(今回の課題):
1. ジャマイカ戦の記事をもとに、次の問いに答える。
(a) 試合が行われた競技場はどこか。
(b) 国立につめかけた観客は何人か。
(c) 先制点が生まれたのは試合開始何分か。
2. ジャマイカ戦の記事の「この日本版「黄金の4人」を擁」から「タンドは歓喜と期待で沸いた。」までを、一字も変えずに複製してください。
3. ジャマイカ戦の記事で、4-4-2の布陣のDFに入った選手を所属とともにすべて挙げる。

キリンチャレンジカップ2002
10月16日 日本代表×ジャマイカ代表
あの興奮から4ヶ月。2002年10月16日、<キリンチャレンジカップ2002 −Go
for 2006!−>対ジャマイカ戦が行われ、ジーコ新監督率いる新生・サッカー日本代表が、待ちに待ったその姿を現した。
新しく生まれ変わった日本代表の初陣として、国立霞ヶ丘競技場にジャマイカ代表をむかえての一戦。ジャマイカ代表は、今年対戦したコスタリカ、ホンジュラスと同じ北中米カリブの強豪で、FIFAランクは57位(2002年10月16日現在)。一方、ジーコを監督に迎えた日本は、前回大会ベスト16の誇りを胸に、欧州で活躍する中田英、小野、稲本、中村を擁し、これを迎え撃つ。互いに2006年をにらんだ大事な一戦となった。
現役時代、ブラジル代表の「黄金の4人」の一人として世界を魅了したジーコは、“組織”より“個”に重きを置いたチーム作りを掲げ、今まで同時にピッチに立つことのなかった4人が並び立つ「夢の中盤」が実現した。4-4-2の布陣は、GKに楢崎(名古屋)。DFに左から服部(磐田)、松田(横浜FM)、秋田(鹿島)、名良橋(鹿島)。MFはボランチに小野(フェイエノールト)、稲本(フラム)、中盤の攻撃的右サイドに中田英(パルマ)、左に中村(レッジーナ)の「黄金の中盤」。FWは高原(磐田)と鈴木(ゲンク)。右サイドバックに入った名良橋は、98年フランス大会のジャマイカ戦以来の代表。ジーコに「私がやろうとしていることに必要不可欠な男」と言わしめた30歳が代表復帰を果たした。
この日本版「黄金の4人」を擁する新生ジーコジャパンを見ようと、国立には5万5000人もの観客がつめかけた。魅惑のチームが万人の注目を集める中、試合開始わずか7分でネットは揺れた。
ゲーム開始から積極的にプレスをかける日本は、中盤で相手ボールを奪い、中田英から高原とつなぎ、高原のドリブルから出されたパスを小野が左足でシュート。ダイレクトであるにも関わらず、コントロールされたボールはジャマイカGKロレンスの手を絶妙なスピードとコースでかすめ、左サイドネットへ。激しいプレッシングと、ボランチである小野のオーバーラップから生まれた序盤での鮮やかな先制点は、新生・サッカー日本代表のゴールラッシュを予感させ、スタンドは歓喜と期待で沸いた。

(提供データ):
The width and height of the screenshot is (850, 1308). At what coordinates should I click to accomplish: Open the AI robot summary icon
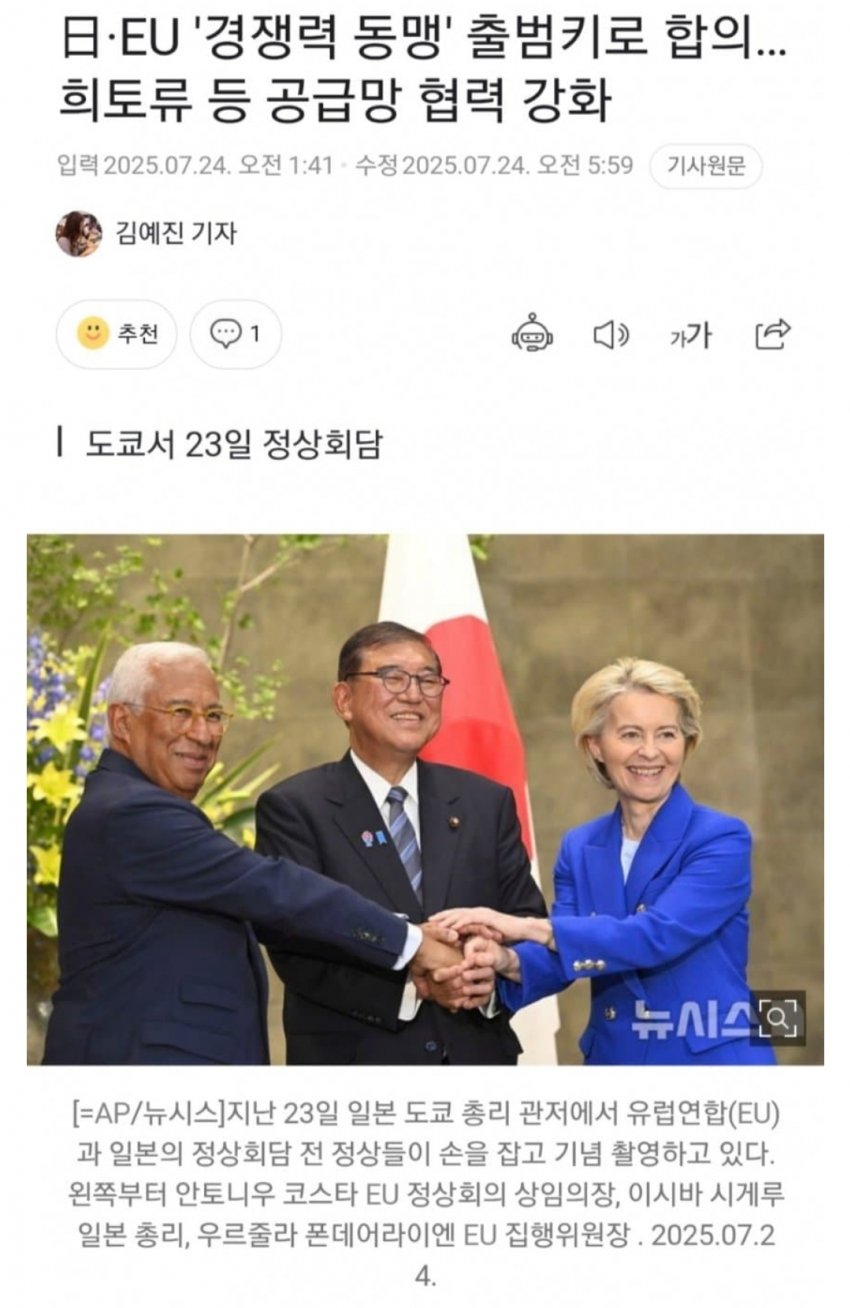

---

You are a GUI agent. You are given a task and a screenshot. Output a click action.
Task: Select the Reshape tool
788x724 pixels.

(出力):
1.
(a) 国立霞ヶ丘競技場
(b) 5万5000人
(c) 7分

2.
この日本版「黄金の4人」を擁する新生ジーコジャパンを見ようと、国立には5万5000人もの観客がつめかけた。魅惑のチームが万人の注目を集める中、試合開始わずか7分でネットは揺れた。
ゲーム開始から積極的にプレスをかける日本は、中盤で相手ボールを奪い、中田英から高原とつなぎ、高原のドリブルから出されたパスを小野が左足でシュート。ダイレクトであるにも関わらず、コントロールされたボールはジャマイカGKロレンスの手を絶妙なスピードとコースでかすめ、左サイドネットへ。激しいプレッシングと、ボランチである小野のオーバーラップから生まれた序盤での鮮やかな先制点は、新生・サッカー日本代表のゴールラッシュを予感させ、スタンドは歓喜と期待で沸いた。

3. 服部(磐田)、松田(横浜FM)、秋田(鹿島)、名良橋(鹿島)